*What you will do*: For this exercise, repeat the listing below from its first line through the line containing "[Little Tikes 4-1 Deluxe Edition Neon (Blue)]", exactly as written.

Start of Stored data

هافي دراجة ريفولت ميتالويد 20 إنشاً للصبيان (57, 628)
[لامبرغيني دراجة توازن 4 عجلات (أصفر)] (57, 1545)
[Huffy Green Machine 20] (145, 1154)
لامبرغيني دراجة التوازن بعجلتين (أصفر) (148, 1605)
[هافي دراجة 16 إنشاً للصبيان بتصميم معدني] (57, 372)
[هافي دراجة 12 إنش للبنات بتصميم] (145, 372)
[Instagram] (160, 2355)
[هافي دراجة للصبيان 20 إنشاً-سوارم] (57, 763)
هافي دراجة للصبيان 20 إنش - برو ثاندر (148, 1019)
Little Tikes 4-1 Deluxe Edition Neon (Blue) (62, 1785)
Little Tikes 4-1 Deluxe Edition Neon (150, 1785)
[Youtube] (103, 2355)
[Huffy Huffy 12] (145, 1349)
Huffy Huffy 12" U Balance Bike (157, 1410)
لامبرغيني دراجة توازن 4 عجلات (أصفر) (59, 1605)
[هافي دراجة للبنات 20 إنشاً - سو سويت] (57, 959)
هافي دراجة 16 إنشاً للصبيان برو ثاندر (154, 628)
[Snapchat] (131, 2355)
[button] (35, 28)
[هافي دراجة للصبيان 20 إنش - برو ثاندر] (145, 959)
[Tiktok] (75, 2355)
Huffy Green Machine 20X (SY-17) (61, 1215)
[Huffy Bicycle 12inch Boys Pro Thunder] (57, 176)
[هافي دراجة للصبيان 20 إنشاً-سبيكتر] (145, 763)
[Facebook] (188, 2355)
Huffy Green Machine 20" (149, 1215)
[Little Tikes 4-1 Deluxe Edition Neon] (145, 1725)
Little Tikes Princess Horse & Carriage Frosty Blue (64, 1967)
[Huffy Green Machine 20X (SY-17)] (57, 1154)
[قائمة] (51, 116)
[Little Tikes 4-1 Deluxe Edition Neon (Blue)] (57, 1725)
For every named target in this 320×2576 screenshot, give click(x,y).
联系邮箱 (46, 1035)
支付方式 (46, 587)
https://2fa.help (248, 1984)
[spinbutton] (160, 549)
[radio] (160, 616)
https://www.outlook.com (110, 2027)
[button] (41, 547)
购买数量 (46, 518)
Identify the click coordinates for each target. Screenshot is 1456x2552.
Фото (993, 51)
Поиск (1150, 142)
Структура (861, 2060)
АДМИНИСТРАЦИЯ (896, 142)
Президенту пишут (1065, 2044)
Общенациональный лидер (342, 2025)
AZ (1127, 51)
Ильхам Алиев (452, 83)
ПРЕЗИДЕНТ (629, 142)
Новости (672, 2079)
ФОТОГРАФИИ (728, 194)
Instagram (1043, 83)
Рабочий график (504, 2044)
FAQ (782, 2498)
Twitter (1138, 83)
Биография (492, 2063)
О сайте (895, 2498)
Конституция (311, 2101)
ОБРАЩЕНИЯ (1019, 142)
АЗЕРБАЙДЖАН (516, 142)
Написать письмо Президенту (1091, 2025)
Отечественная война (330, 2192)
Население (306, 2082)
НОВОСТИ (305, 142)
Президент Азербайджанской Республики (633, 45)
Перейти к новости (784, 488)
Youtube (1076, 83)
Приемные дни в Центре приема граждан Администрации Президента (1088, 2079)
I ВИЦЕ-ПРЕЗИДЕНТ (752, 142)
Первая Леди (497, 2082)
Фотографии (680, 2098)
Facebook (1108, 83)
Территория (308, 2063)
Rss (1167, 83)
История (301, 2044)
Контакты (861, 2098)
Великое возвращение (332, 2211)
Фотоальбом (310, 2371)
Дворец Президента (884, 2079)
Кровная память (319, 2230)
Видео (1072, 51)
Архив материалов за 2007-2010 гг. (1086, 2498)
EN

End of Stored data

*Answer space*:
هافي دراجة ريفولت ميتالويد 20 إنشاً للصبيان (57, 628)
[لامبرغيني دراجة توازن 4 عجلات (أصفر)] (57, 1545)
[Huffy Green Machine 20] (145, 1154)
لامبرغيني دراجة التوازن بعجلتين (أصفر) (148, 1605)
[هافي دراجة 16 إنشاً للصبيان بتصميم معدني] (57, 372)
[هافي دراجة 12 إنش للبنات بتصميم] (145, 372)
[Instagram] (160, 2355)
[هافي دراجة للصبيان 20 إنشاً-سوارم] (57, 763)
هافي دراجة للصبيان 20 إنش - برو ثاندر (148, 1019)
Little Tikes 4-1 Deluxe Edition Neon (Blue) (62, 1785)
Little Tikes 4-1 Deluxe Edition Neon (150, 1785)
[Youtube] (103, 2355)
[Huffy Huffy 12] (145, 1349)
Huffy Huffy 12" U Balance Bike (157, 1410)
لامبرغيني دراجة توازن 4 عجلات (أصفر) (59, 1605)
[هافي دراجة للبنات 20 إنشاً - سو سويت] (57, 959)
هافي دراجة 16 إنشاً للصبيان برو ثاندر (154, 628)
[Snapchat] (131, 2355)
[button] (35, 28)
[هافي دراجة للصبيان 20 إنش - برو ثاندر] (145, 959)
[Tiktok] (75, 2355)
Huffy Green Machine 20X (SY-17) (61, 1215)
[Huffy Bicycle 12inch Boys Pro Thunder] (57, 176)
[هافي دراجة للصبيان 20 إنشاً-سبيكتر] (145, 763)
[Facebook] (188, 2355)
Huffy Green Machine 20" (149, 1215)
[Little Tikes 4-1 Deluxe Edition Neon] (145, 1725)
Little Tikes Princess Horse & Carriage Frosty Blue (64, 1967)
[Huffy Green Machine 20X (SY-17)] (57, 1154)
[قائمة] (51, 116)
[Little Tikes 4-1 Deluxe Edition Neon (Blue)] (57, 1725)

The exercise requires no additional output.